Another workaround is basically offline account setup as described in the Deletable Accounts Spec. You create no-op transactions for earlier possible sequence numbers to fill the gaps, then make your first "meaningful" transaction on the highest possible starting sequence number.

Conclusions

I don't think there's going to be a fix for the core problem of, "You don't know your starting Sequence number for sure until the funding transaction is validated."

We might want to look into the account_info response with the placeholders, and possibly return actNotFound instead in some cases.

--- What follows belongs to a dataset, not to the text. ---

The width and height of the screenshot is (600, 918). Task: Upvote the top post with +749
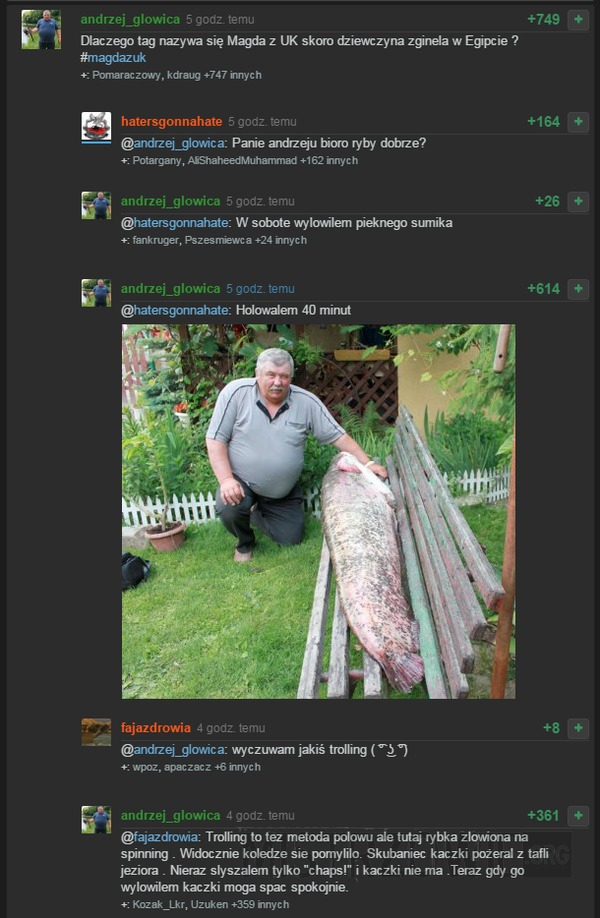coord(578,20)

It would be slightly dangerous to just "guess higher" on the starting Sequence number in account_info if we're not sure, because then the client has potentially created and submitted a transaction that becomes valid for retry after they realize their mistake. That would be OK if the user's response was, "Oh, OK, I'll send a no-op to use up the lower sequence number first," but it seems incredibly likely that people might think, "Oh, I guess I should use a lower Sequence number for this transaction" instead. And that's an express all-expenses-paid trip a "double send" (not the same as a "double spend").

ximinez commented 3 years ago

Just brainstorming here, how about we handle the special case where the account creation hasn't been validated, we return Sequence: 0? We could potentially add a TentativeSequence outside of the account_data block along with a warning. It's invalid data, but it's already invalid data if the Sequence changes later.

OTOH, the offline account setup works pretty well for account creation. Someone creating a transaction that quickly will know that the account is new, and is already taking their chances by not waiting for the creation to be validated.